Nel Paese di Kirghisia si è realizzato un sogno, quello di una comunità che pone al centro l’essere umano e i suoi naturali desideri, al punto tale da non avere bisogno di una costituzione scritta, in quanto tutti conoscono l’unico semplice articolo che la compone: «Al centro di ogni iniziativa, l’attenzione dello Stato e dei cittadini va innanzitutto all’essere umano». Dopotutto sono anni che Silvano Agosti si batte per inserire l’Essere Umano nella lista dei Patrimoni dell’UNESCO, in modo tale da restituire uguale dignità a qualsiasi abitante del pianeta, liberandolo dalle angustie dei confini delle etnie, dei ruoli e delle sottomissioni a qualsivoglia forma di potere. Così in Kirghisia è dovere di tutti non dimenticare mai che si vive una volta sola e che l’essere umano è un capolavoro della Natura.
D’altronde uno degli aspetti più svilenti e lesivi della dignità umana nell’attuale cultura occidentale – bersaglio preferito di Agosti – è senza dubbio il lavoro che, con il suo standard di 8 ore giornaliere di impiego per 5 o 6 giorni alla settimana, interferisce in modo profondo con il senso di libertà, rubando all’uomo il bene più prezioso che gli è stato fornito.
Le riforme varate dallo Stato di Kirghisia hanno inoltre modificato il comportamento e le abitudini dei suoi cittadini e azzerato del tutto la corruzione politica, poiché chiunque ricopre una carica politica lo fa a titolo di “volontariato”, mantenendo, per tutta la durata del mandato, lo stesso stipendio percepito per l’attività svolta in precedenza. Per non parlare della riduzione quasi totale del consumo di droghe, sigarette e alcolici e dei farmaci rimasti quasi invenduti nei soli primi tre anni di questa singolare esperienza. Ma una società che si reputi veramente “sana” sa agire sull’individuo dalla più tenera età: così gli abitanti della Kirghisia hanno preferito che l’istruzione dei propri figli si fondasse sul meccanismo dell’imparare attraverso l’esperienza, ritenuto permanente e più rapido rispetto a quello collegato allo studio, che, essendo quasi sempre obbligatorio, non penetra a fondo nella memoria conoscitiva e svanisce rapidamente con il trascorrere del tempo.
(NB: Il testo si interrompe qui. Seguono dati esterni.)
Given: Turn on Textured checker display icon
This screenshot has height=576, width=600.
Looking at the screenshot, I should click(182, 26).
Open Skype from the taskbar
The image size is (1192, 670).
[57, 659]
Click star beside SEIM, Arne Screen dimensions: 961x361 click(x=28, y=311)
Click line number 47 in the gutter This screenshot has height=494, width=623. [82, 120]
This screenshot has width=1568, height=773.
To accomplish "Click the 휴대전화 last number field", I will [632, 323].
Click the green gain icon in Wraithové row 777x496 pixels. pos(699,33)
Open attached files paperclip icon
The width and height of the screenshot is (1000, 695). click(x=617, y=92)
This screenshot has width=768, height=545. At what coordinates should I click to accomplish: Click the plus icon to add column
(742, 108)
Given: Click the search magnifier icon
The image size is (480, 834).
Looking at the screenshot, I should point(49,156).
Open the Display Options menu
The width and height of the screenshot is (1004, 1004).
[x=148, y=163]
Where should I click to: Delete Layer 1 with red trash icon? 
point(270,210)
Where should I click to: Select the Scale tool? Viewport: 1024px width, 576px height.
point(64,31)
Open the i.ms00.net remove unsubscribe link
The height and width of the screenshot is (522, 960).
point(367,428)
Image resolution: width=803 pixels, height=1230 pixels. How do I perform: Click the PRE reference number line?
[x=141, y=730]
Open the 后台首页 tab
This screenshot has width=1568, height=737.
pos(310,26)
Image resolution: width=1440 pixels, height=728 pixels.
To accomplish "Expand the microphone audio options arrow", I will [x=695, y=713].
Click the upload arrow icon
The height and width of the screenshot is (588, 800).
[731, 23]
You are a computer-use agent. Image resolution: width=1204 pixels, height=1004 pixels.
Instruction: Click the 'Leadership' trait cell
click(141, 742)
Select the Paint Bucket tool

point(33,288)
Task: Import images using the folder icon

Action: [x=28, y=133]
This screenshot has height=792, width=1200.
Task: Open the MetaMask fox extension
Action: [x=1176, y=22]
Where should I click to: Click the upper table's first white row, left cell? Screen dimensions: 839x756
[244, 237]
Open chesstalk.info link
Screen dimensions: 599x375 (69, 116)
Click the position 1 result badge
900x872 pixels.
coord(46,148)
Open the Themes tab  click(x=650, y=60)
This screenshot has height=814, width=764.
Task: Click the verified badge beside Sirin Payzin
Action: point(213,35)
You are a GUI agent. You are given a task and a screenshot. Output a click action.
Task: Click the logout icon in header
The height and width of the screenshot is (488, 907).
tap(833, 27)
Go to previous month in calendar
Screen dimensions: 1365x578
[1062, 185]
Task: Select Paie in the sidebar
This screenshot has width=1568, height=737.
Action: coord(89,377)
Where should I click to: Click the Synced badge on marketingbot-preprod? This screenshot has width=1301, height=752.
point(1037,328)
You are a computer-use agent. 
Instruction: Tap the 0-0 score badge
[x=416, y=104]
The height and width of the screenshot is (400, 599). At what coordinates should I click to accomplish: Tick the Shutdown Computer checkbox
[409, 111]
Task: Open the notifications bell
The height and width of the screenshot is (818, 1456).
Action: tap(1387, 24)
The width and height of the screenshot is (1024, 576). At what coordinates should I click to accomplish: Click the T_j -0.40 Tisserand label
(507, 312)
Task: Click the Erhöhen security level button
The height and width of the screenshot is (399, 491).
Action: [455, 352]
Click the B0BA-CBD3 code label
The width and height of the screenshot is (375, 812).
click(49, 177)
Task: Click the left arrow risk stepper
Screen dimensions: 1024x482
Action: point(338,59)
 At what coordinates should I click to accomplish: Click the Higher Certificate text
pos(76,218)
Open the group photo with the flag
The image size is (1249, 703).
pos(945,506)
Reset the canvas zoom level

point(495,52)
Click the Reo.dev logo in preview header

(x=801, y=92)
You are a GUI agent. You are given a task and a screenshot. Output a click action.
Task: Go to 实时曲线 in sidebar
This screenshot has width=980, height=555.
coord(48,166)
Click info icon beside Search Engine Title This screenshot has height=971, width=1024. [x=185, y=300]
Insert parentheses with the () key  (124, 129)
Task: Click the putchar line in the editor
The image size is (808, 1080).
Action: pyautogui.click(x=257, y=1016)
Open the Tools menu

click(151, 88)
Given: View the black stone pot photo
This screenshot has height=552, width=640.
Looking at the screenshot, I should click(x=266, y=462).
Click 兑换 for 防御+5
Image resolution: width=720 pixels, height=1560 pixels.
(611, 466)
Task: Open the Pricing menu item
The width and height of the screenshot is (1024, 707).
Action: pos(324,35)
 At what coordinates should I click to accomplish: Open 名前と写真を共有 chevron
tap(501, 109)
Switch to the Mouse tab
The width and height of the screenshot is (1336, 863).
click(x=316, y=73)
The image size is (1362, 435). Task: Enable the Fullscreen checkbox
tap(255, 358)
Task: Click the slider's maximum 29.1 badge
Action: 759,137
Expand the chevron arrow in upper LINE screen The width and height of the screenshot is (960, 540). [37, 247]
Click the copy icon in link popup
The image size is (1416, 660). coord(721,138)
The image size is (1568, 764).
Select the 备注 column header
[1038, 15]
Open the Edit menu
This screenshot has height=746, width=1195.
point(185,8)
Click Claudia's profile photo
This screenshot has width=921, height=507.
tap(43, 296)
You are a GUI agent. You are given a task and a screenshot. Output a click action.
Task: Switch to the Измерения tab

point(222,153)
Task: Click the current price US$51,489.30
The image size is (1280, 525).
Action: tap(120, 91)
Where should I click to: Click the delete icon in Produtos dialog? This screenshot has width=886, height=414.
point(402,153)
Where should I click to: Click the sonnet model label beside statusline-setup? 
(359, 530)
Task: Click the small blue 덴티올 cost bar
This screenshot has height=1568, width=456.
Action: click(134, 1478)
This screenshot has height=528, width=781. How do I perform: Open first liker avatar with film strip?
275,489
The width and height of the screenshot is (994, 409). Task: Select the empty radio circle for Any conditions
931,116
A questo scopo i bambini dai cinque anni in su e i ragazzi fino ai sedici anni giocano tutto il giorno in parchi appositamente preposti, in presenza di persone adulte addette a risolvere qualsiasi problema – un sistema che farebbe impallidire anche l’educatore montessoriano più convinto. Al contempo gli anziani, nominati ad honorem “insegnanti di vita”, invece di starsene rintanati dietro le finestre delle loro case o al bar, si occupano della coltivazione degli orti assegnati in dotazione a ogni famiglia, procurando verdura fresca tutto l’anno.